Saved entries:
^^^^^^^^
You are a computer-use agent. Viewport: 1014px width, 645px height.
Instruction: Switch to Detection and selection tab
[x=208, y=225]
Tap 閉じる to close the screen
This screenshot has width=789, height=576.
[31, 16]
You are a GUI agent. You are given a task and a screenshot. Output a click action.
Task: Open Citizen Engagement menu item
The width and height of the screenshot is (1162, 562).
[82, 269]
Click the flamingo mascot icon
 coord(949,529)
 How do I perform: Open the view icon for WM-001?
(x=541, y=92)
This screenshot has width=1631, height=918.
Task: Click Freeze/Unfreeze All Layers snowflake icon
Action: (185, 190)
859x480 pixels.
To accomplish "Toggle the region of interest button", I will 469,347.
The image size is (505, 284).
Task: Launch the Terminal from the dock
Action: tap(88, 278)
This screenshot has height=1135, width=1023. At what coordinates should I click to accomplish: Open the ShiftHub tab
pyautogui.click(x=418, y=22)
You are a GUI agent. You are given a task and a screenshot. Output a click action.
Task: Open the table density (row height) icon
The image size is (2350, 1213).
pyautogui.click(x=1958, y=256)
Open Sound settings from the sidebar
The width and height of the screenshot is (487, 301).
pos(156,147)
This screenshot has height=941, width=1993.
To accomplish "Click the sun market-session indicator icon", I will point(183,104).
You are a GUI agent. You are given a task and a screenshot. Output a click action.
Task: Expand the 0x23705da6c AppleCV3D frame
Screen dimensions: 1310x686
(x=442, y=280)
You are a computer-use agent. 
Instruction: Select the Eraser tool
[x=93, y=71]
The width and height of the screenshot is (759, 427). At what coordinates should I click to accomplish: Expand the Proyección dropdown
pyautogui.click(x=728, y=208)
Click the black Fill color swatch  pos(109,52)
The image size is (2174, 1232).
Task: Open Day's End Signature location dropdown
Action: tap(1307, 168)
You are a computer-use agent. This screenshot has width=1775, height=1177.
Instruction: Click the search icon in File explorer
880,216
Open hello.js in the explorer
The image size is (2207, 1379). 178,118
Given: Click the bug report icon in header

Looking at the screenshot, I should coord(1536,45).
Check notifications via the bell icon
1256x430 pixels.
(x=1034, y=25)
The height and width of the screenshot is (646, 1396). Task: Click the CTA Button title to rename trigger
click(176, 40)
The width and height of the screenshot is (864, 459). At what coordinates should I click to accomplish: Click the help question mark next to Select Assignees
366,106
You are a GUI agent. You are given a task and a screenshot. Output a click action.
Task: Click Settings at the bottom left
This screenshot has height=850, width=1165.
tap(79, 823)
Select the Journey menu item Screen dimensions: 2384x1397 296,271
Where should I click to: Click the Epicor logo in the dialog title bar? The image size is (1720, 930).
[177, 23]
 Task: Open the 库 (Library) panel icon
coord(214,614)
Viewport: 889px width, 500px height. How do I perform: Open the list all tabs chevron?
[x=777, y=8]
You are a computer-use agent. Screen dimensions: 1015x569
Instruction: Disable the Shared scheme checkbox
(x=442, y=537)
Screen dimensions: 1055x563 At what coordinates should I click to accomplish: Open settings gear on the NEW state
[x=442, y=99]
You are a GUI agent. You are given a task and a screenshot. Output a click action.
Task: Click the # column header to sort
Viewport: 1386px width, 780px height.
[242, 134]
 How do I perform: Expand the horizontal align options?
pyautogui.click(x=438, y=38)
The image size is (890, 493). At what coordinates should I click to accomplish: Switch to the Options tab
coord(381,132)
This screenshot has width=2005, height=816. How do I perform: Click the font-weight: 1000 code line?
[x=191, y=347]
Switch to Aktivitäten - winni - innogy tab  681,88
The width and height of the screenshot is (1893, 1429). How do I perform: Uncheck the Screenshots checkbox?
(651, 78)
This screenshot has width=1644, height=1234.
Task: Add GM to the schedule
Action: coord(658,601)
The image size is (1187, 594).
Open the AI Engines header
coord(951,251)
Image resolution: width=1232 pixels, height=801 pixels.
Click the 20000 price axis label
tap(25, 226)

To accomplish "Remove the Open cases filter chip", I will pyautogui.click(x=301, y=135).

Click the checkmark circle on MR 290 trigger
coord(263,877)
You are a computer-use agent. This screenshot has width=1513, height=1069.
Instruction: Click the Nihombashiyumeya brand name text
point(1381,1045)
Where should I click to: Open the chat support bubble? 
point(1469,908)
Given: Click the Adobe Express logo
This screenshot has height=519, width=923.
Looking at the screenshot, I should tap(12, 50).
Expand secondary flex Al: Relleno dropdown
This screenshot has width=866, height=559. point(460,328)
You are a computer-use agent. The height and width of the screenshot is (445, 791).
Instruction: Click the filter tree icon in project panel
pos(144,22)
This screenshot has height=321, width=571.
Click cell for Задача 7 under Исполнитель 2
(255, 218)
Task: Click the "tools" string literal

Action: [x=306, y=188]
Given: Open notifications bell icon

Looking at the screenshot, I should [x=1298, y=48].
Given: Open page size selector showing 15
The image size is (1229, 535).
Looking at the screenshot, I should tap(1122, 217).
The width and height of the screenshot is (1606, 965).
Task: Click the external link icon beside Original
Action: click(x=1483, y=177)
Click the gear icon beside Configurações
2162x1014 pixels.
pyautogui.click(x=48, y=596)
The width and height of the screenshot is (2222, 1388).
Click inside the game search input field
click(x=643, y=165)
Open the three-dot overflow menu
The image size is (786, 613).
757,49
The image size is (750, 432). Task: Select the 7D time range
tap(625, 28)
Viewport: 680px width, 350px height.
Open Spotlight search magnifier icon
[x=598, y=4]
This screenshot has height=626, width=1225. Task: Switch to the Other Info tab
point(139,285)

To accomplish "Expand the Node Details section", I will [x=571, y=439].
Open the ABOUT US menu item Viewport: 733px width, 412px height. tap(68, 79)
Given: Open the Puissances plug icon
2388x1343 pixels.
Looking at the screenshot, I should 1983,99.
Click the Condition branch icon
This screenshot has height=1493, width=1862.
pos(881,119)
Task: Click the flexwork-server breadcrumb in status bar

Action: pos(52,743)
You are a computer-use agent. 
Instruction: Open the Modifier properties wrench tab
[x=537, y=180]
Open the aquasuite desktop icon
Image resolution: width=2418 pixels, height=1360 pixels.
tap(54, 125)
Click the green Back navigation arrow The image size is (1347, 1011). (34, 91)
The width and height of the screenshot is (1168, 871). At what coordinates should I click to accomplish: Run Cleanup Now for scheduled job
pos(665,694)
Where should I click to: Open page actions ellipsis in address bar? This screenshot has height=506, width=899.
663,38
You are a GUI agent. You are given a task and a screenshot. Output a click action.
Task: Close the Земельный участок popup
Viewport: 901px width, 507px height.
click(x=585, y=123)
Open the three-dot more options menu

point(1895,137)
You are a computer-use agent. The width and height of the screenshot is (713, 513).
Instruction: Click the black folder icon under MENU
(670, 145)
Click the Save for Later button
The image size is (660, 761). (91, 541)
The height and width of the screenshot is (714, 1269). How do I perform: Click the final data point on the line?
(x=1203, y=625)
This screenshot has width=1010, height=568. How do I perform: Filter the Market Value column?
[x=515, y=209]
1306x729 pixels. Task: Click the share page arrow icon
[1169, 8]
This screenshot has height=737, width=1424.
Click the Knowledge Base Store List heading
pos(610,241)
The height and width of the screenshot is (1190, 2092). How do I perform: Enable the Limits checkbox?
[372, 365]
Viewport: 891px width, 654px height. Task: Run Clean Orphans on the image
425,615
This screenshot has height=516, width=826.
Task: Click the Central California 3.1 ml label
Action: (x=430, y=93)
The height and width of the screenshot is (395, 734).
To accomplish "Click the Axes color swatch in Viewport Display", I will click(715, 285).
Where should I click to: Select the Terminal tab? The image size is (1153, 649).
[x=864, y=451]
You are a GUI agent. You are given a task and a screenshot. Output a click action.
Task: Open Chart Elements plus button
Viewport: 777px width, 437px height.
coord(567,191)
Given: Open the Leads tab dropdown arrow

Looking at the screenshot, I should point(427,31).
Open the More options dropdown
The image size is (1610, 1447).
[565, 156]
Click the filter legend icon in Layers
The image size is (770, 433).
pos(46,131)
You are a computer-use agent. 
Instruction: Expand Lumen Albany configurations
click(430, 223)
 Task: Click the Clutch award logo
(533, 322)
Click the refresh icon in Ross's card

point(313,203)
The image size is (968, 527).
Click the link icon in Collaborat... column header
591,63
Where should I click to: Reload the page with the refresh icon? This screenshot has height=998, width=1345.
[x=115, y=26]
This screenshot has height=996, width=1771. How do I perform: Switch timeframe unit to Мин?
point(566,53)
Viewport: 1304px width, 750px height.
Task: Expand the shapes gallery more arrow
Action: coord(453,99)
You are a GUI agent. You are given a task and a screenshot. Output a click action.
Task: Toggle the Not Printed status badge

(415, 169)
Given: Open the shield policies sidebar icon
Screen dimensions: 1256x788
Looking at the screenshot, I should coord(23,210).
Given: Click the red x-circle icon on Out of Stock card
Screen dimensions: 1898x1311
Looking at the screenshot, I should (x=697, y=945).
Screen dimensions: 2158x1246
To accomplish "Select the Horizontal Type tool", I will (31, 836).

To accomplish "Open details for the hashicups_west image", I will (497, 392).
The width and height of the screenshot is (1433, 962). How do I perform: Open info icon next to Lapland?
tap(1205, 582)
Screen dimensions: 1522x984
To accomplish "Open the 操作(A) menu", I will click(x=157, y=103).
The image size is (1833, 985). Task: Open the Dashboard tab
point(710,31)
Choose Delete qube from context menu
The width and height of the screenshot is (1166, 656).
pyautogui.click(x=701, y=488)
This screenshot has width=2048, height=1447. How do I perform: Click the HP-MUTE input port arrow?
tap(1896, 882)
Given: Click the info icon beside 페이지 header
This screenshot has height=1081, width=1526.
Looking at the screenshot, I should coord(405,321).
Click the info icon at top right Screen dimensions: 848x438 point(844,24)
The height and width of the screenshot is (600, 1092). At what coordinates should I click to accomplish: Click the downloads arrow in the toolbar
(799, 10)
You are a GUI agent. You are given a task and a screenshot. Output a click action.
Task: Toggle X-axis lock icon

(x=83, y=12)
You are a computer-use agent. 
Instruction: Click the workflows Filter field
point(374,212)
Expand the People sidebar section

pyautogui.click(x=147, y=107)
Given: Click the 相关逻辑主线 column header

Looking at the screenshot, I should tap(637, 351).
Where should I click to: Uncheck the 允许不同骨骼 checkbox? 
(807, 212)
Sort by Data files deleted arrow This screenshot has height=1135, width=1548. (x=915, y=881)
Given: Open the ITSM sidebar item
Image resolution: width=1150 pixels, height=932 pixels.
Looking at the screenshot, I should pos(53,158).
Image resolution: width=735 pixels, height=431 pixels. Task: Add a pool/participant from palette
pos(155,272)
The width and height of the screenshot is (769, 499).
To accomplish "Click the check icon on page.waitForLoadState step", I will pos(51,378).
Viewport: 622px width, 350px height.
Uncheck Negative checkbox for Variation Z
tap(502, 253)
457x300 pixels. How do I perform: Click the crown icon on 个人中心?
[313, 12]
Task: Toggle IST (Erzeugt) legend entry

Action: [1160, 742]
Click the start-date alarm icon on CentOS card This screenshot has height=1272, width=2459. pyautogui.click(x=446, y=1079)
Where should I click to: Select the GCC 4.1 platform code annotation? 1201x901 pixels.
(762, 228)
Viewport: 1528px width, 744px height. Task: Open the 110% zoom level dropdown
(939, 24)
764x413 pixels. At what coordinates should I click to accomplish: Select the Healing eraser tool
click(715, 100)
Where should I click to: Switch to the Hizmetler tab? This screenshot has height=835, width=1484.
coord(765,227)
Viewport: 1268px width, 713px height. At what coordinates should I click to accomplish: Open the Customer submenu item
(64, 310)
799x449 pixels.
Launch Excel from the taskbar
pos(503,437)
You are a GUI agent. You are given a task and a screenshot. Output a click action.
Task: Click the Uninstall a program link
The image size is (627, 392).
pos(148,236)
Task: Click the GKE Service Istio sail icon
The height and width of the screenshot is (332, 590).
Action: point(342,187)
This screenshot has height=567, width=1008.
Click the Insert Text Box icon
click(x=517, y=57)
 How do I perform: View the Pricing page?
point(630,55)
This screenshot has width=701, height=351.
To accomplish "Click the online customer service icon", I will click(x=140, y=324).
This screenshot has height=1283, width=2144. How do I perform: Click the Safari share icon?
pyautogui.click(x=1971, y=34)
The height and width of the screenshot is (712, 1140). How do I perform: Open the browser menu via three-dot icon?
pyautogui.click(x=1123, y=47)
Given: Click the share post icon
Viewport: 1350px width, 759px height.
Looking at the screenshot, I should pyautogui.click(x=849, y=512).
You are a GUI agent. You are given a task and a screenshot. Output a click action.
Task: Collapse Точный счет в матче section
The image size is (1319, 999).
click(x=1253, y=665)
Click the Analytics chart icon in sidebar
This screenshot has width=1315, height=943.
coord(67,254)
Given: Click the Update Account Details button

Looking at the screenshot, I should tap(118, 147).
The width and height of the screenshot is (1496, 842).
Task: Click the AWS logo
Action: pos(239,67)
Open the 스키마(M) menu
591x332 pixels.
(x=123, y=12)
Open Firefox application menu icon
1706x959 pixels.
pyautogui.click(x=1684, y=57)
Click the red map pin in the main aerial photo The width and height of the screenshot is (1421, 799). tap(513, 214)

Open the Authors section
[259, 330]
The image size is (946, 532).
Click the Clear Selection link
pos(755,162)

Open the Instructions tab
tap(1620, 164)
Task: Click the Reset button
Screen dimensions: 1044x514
^^^^^^^^
If a line of the data above contains "computer", copy it out.

You are a computer-use agent. Viewport: 1014px width, 645px height.
You are a computer-use agent. 
You are a computer-use agent. This screenshot has width=1775, height=1177.
You are a computer-use agent. Screen dimensions: 1015x569
You are a computer-use agent. This screenshot has width=1513, height=1069.
You are a computer-use agent. The height and width of the screenshot is (445, 791).
You are a computer-use agent. 
You are a computer-use agent. The width and height of the screenshot is (713, 513).
You are a computer-use agent. 
You are a computer-use agent. 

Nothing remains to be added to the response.